Columbus Dispatch - Columbus Museum of Art honoring Marvin Hamlisch via Photographic Exhibit (Apr 10 — Sept 6, 2015) -
For the record:
“The way he was — kind, productive, profoundly talented — is how colleagues and listeners alike recall Marvin Hamlisch.”
Today through Sept. 6, visitors to the Columbus Museum of Art will be exposed to the wide cultural reach and artistic legacy of the famed composer and pianist — who died suddenly in August 2012 at age 68.
“Remembering Marvin Hamlisch: The People’s Composer,” with about 140 images by New York photographer Len Prince, is composed of scenes captured mostly after his death.

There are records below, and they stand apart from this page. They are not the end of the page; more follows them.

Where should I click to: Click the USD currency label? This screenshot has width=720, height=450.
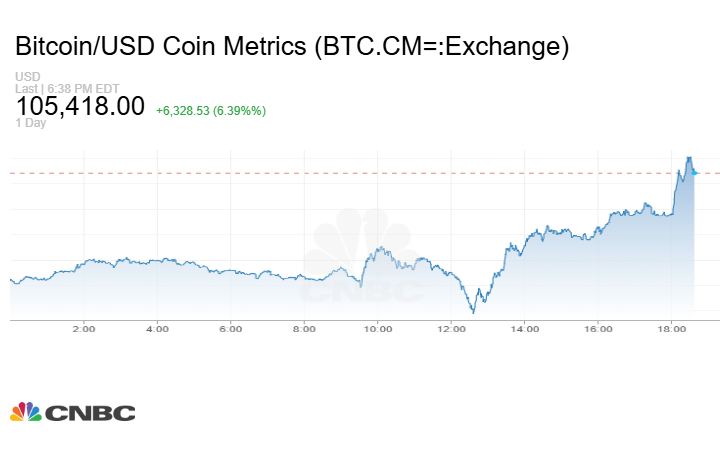tap(27, 76)

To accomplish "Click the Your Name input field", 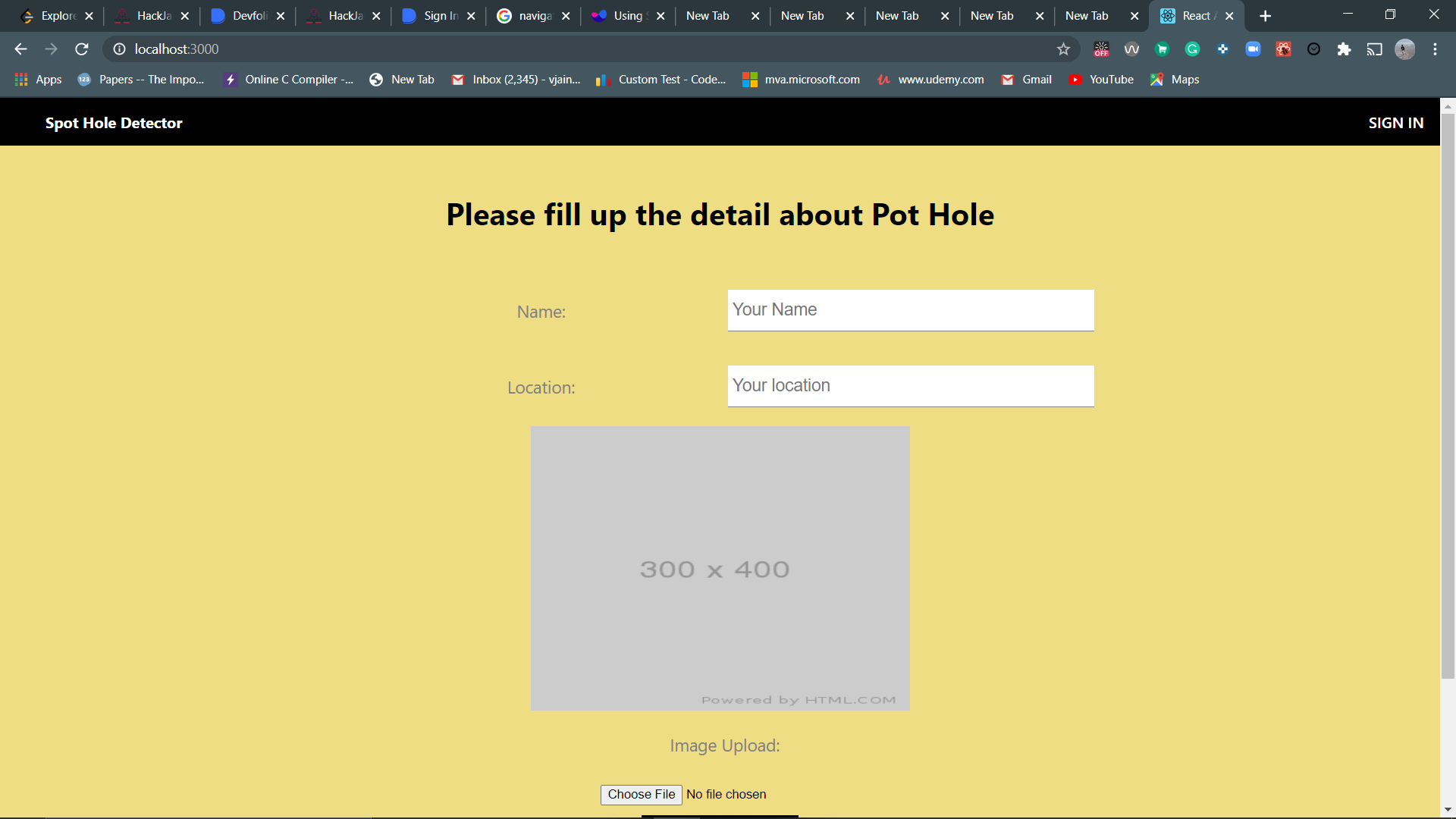I will (x=910, y=309).
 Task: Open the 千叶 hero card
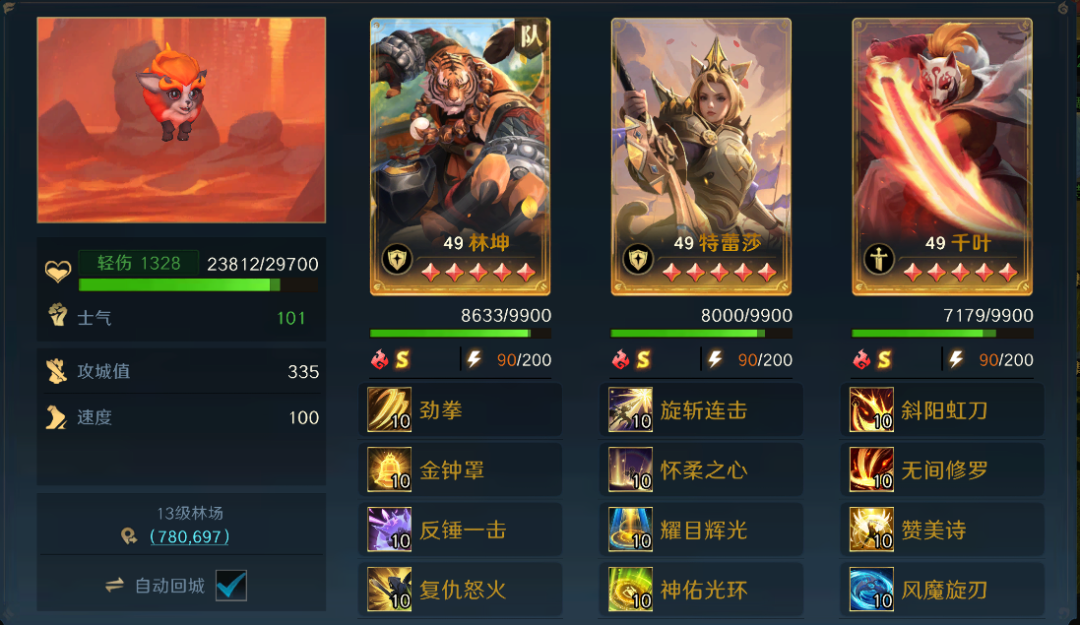click(x=942, y=157)
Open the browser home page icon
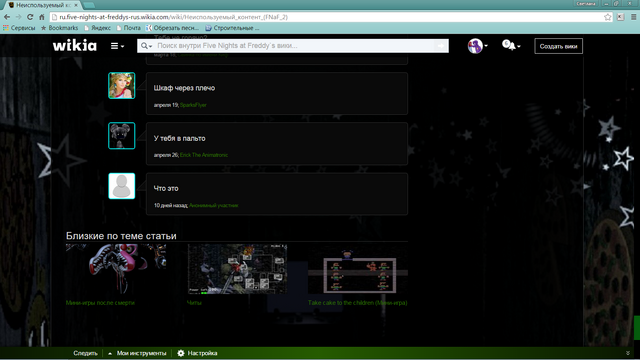This screenshot has height=360, width=640. click(x=42, y=17)
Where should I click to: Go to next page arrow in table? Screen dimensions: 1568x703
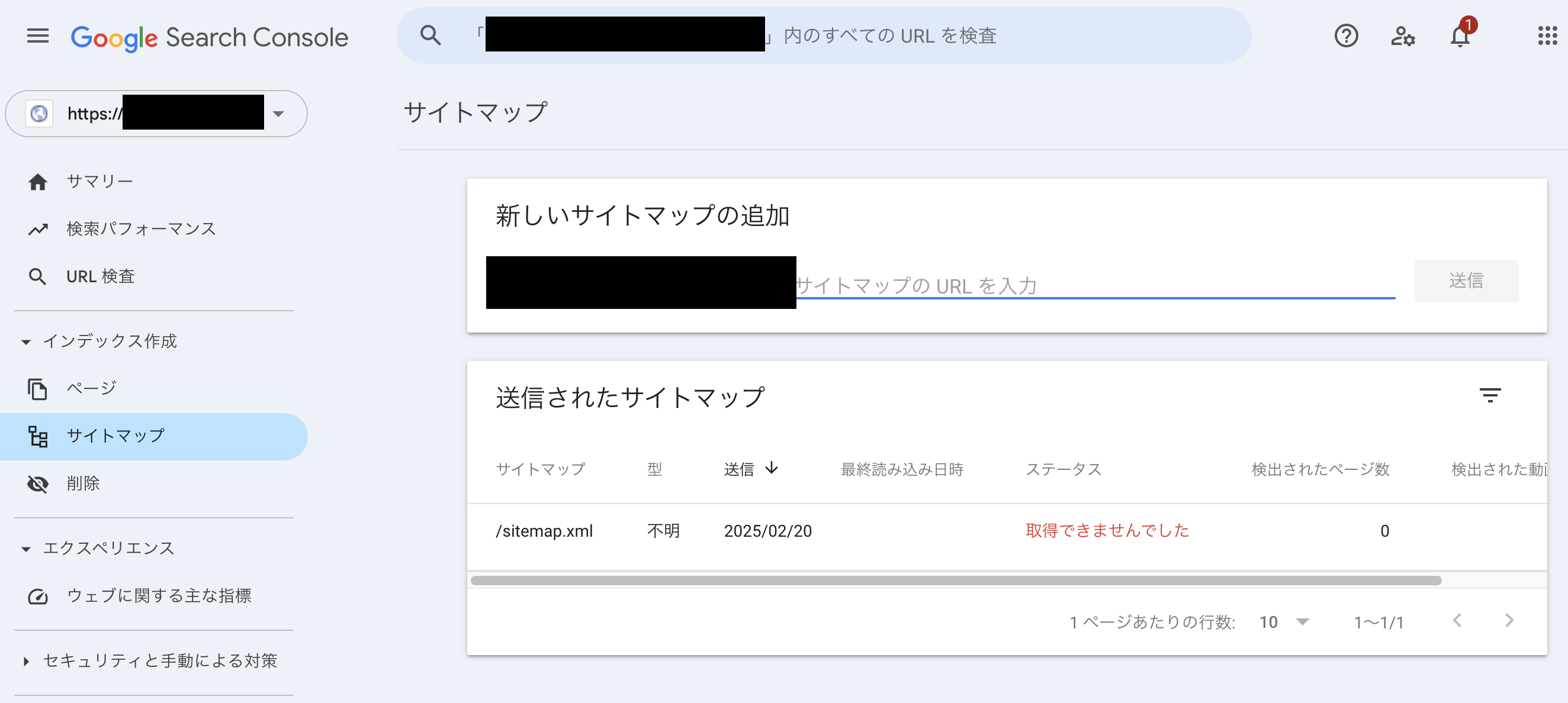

Such moments include those from plenty of tribute concerts staged nationwide by regional orchestras as well as high-profile Hamlisch collaborators, including Liza Minnelli and Barbra Streisand.
Those performers and others also recorded memories of Hamlisch exclusively for the Columbus exhibit, whose audio components are to be accessed on-site by cellphones.
Beyond the all-star salutes, a few frames depict the subject in his youth — playing an accordion, for example.
“It’s a wonderful opportunity to reflect on the impact one person’s creativity can have on the world,” said Nannette V. Maciejunes, executive director of the museum.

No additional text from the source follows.